Over seven days, the Halifax businessman says he saw seven of the prized fish.
"The fish are not there," he said from his fly and tackle shop, explaining that he used to hook and release two to three fish a day.
"But when you go and fish and you don't even see a fish, it's pretty disappointing. It's hard because we're very passionate about it and we'd like to be able to continuing doing it."
That message is a common refrain among anglers, conservationists and scientists, who say wild Atlantic salmon populations are at historic lows and may not recover if fishing practices don't change.
It will be the focus of talks next week at a critical meeting of the North Atlantic Salmon Conservation Organization, which will try to negotiate quotas for member nations including Canada, the U.S. and the European Union.
Some are calling on Greenland to scrap its commercial factory salmon fishery as part of a multinational effort to protect the stock that migrates north to feeding grounds off its west coast from rivers in Canada, the States and other countries.
The Atlantic Salmon Federation released figures Wednesday indicating that Greenland caught 63 per cent of a certain type of salmon that spent two winters off its coast, while Canada harvested 35 per cent of them.
Greenland expanded its kill of wild Atlantic salmon to 58 tonnes last year from 47 tonnes in 2013, a level conservationists say far exceeds sustainability for the species.
Sue Scott of the federation said if Greenland doesn't reduce its take or delay the fishing season, the wild salmon population will continue its steady slide, further diminishing a supply of fish the country says it needs to feed its people.
"Greenland will continue to kill a lot of North American salmon on its feeding grounds, so it will spiral down," she said before heading to Labrador for the meeting Tuesday.
"The point is, that may be true and it's important to be fed but we're getting down to fighting over the last salmon and then nobody will be the victors."
Scott points to the stock depletion in New Brunswick's Miramichi River as a sign of the problem, saying it once produced 20 per cent of the country's salmon and now is in "crisis."
The federation says data from the International Council for the Exploration of the Sea shows the number of larger salmon in North America last year dropped 13 per cent from the previous year.
It found salmon returns were near record lows for Quebec, the Gulf of St. Lawrence, Scotia-Fundy and the U.S.
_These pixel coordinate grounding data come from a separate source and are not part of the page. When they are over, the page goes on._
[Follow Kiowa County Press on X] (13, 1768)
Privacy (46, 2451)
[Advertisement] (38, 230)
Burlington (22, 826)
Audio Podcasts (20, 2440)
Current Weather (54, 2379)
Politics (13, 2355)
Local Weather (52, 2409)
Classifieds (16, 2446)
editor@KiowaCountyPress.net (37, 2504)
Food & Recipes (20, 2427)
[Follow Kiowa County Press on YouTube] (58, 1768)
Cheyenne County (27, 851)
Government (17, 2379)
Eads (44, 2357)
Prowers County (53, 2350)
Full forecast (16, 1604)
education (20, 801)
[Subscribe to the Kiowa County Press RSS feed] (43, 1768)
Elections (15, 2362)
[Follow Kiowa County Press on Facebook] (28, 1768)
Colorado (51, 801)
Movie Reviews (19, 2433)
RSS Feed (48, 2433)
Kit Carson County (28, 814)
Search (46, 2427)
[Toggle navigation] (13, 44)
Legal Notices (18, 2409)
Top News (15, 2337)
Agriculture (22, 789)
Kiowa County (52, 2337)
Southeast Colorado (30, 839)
Scott said she hopes Greenland will follow Canada's lead in restricting the salmon catch. The Fisheries Department took the rare step last month of prohibiting the retention of any wild salmon in the Maritimes after rivers were found to have very low returns of fish.
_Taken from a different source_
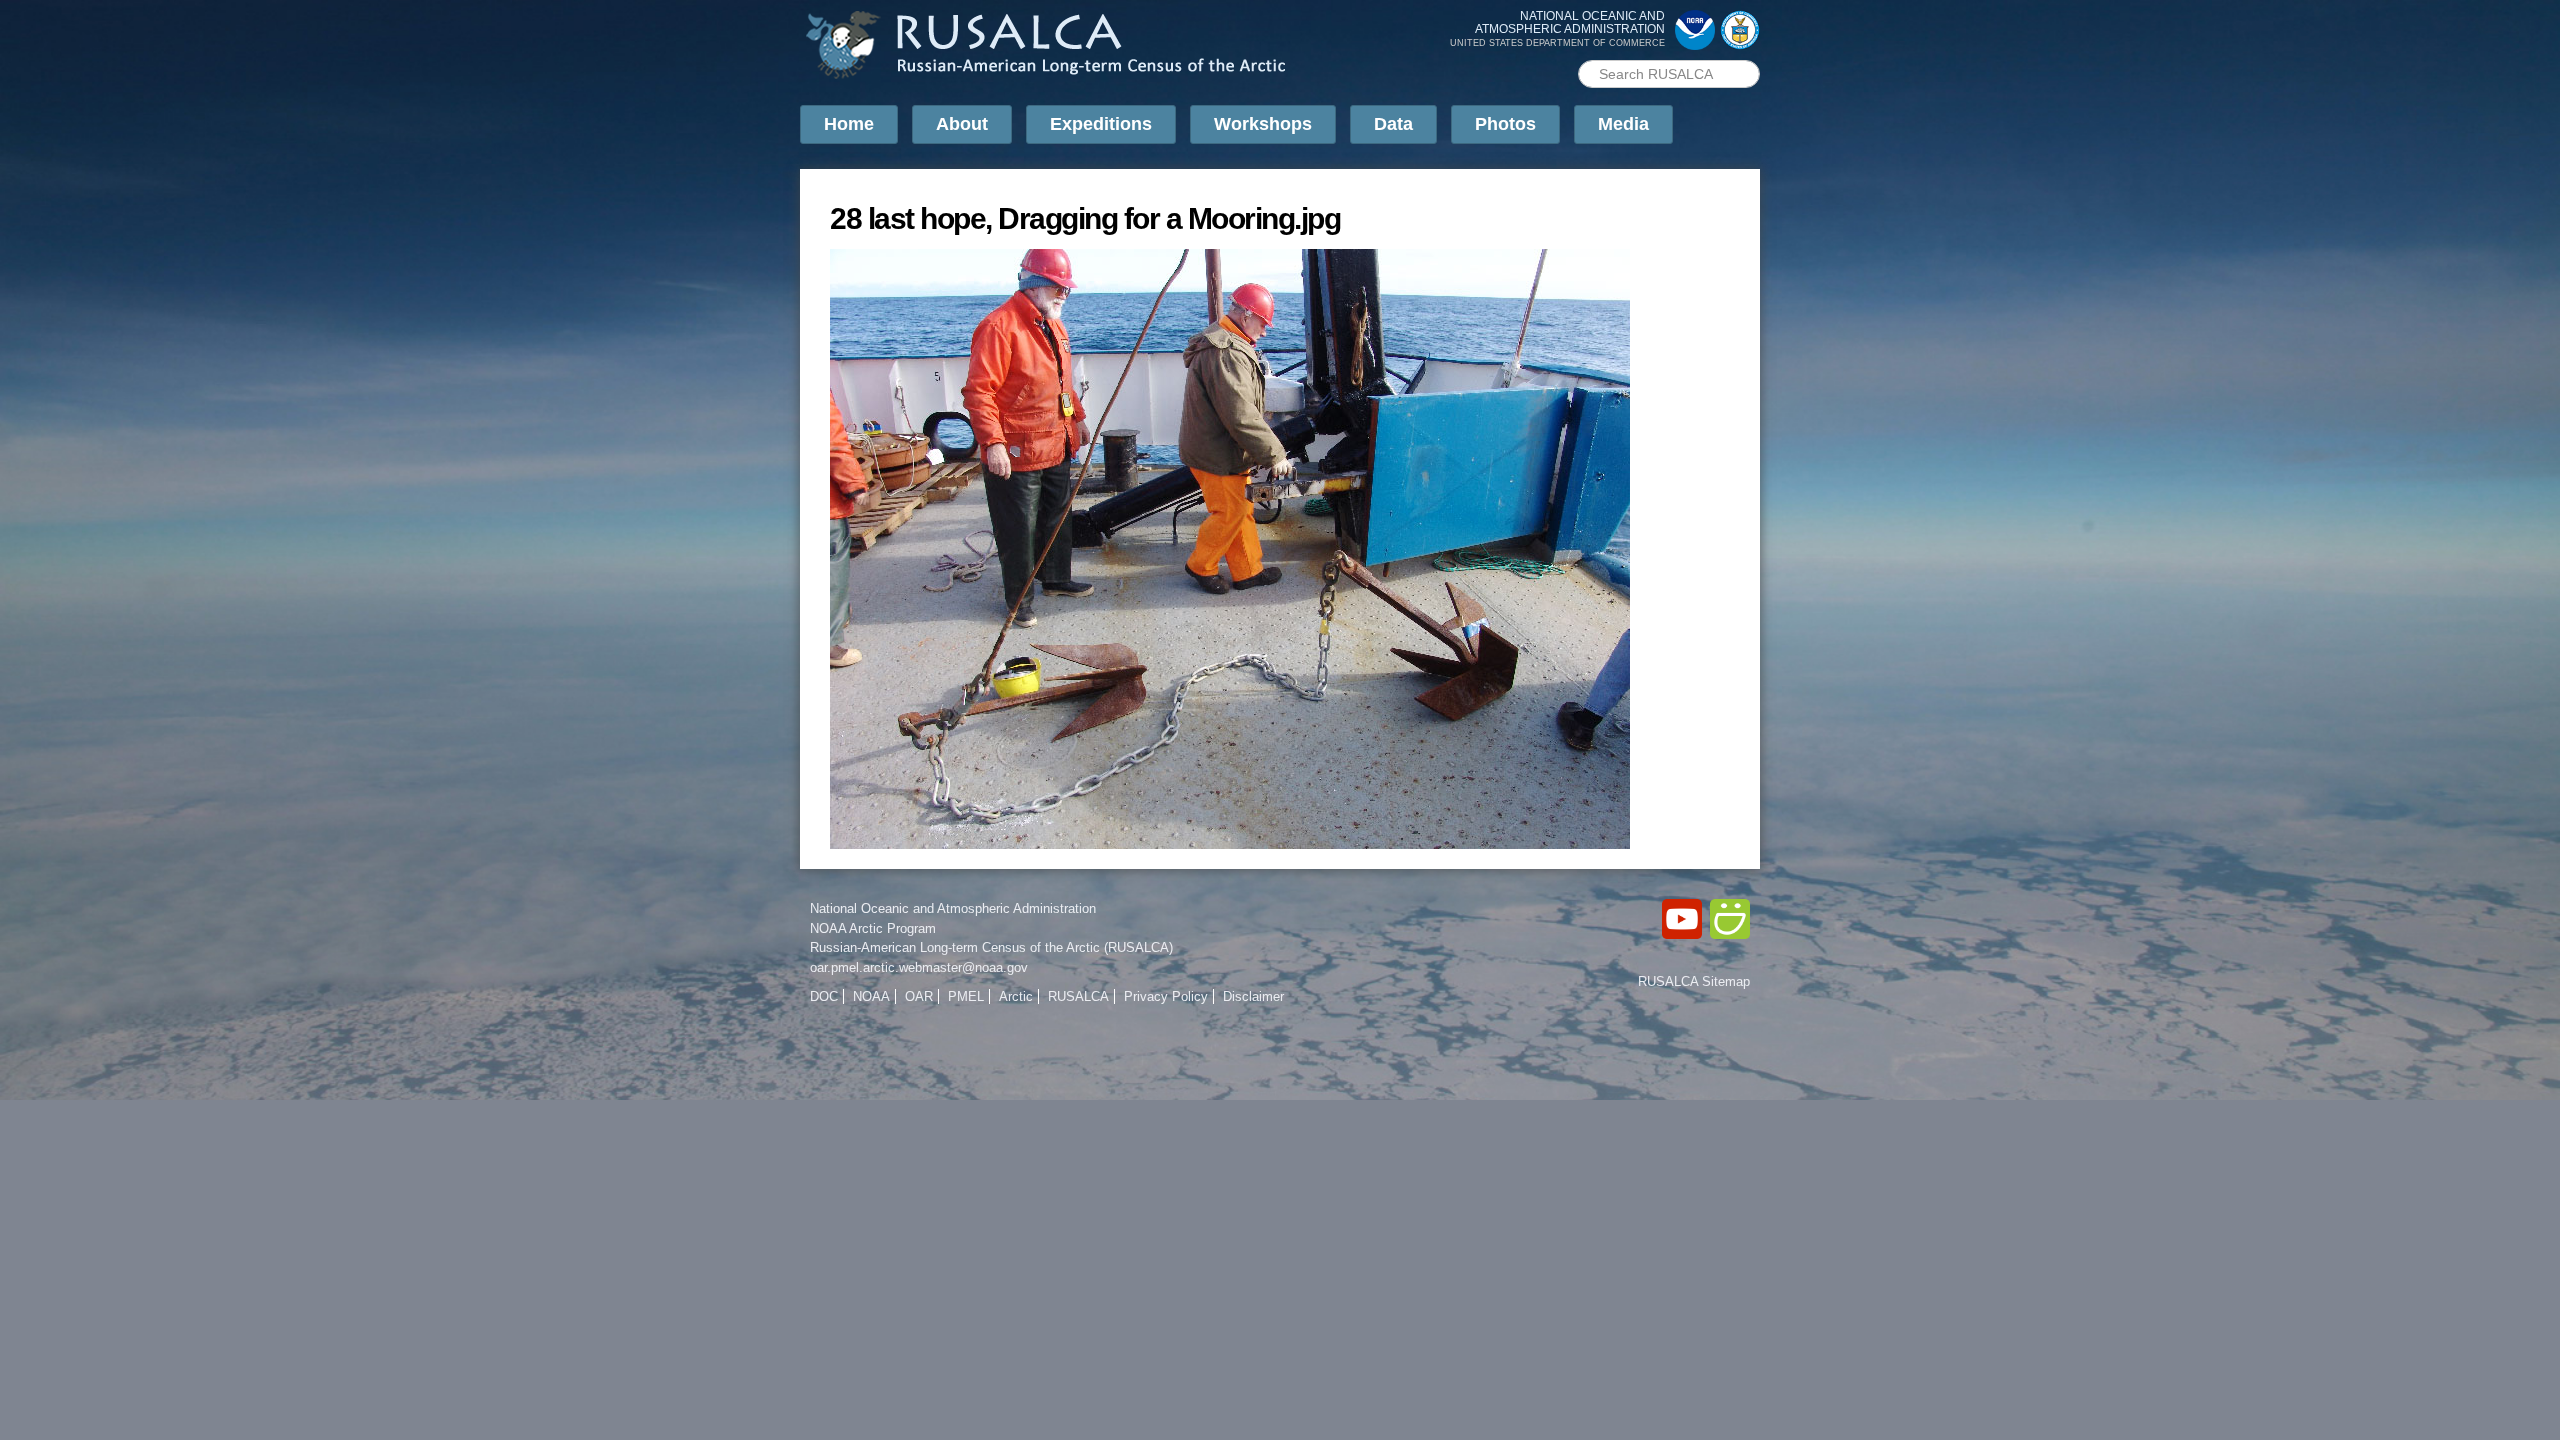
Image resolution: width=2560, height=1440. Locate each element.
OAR (919, 996)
A ministerial committee is also due to come up with recommendations this summer on how to conserve the species.
Carole Saindon, a Fisheries spokeswoman, said in an email that the department is working with Greenland to come up with a new regulatory measure for the fishery and wants the catch reduced.
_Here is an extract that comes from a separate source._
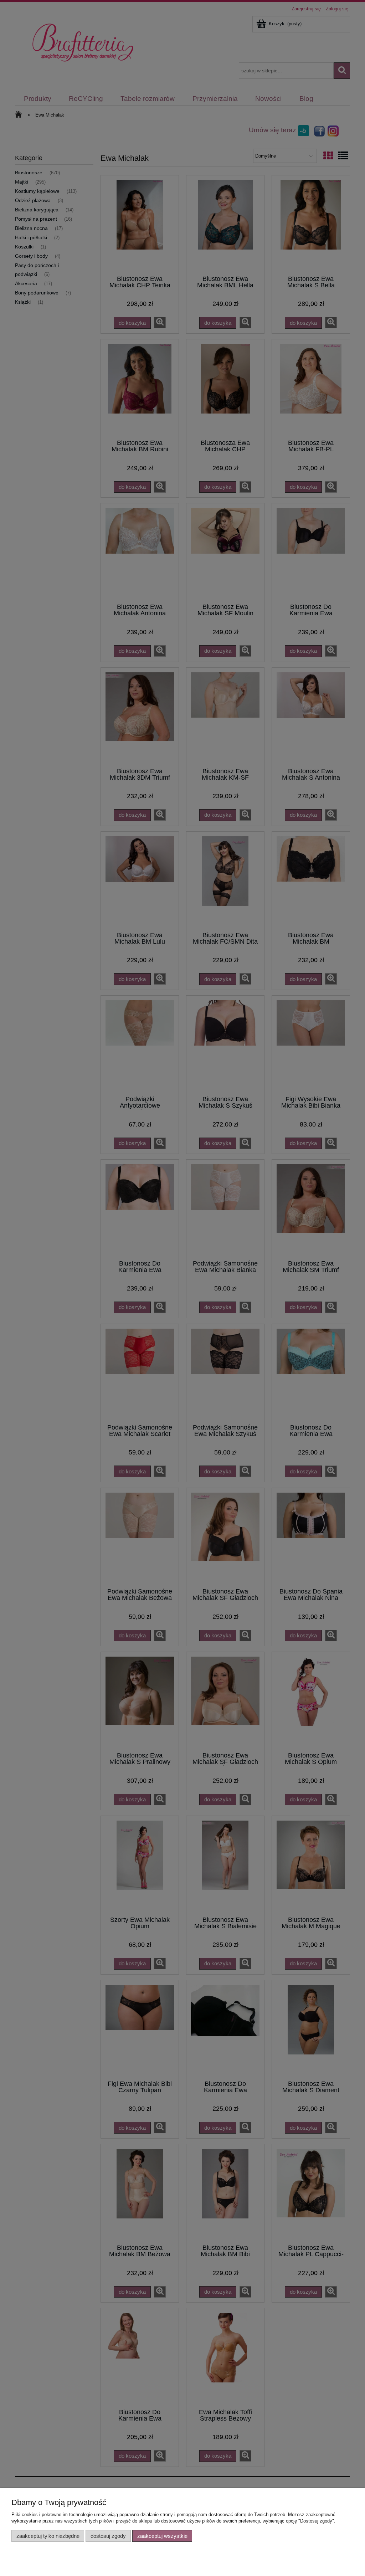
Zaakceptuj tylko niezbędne (47, 2536)
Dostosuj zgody (108, 2536)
"Canada remains highly concerned over the increasing removals of wild Atlantic salmon off west Greenland, which Canada considers go beyond subsistence and into the commercial realm," she said.
Katrine Kaergaard with Greenland's ministry of fisheries said it has reduced its salmon fishery for more than 20 years, but the stock shows no sign of improving.
She said that suggest other factors, such as aquaculture, climate change and predators, are causing stock declines.
"Greenland has made compromises and sacrifices for many years and will continue to seek out co-operation within NASCO," she said in an email.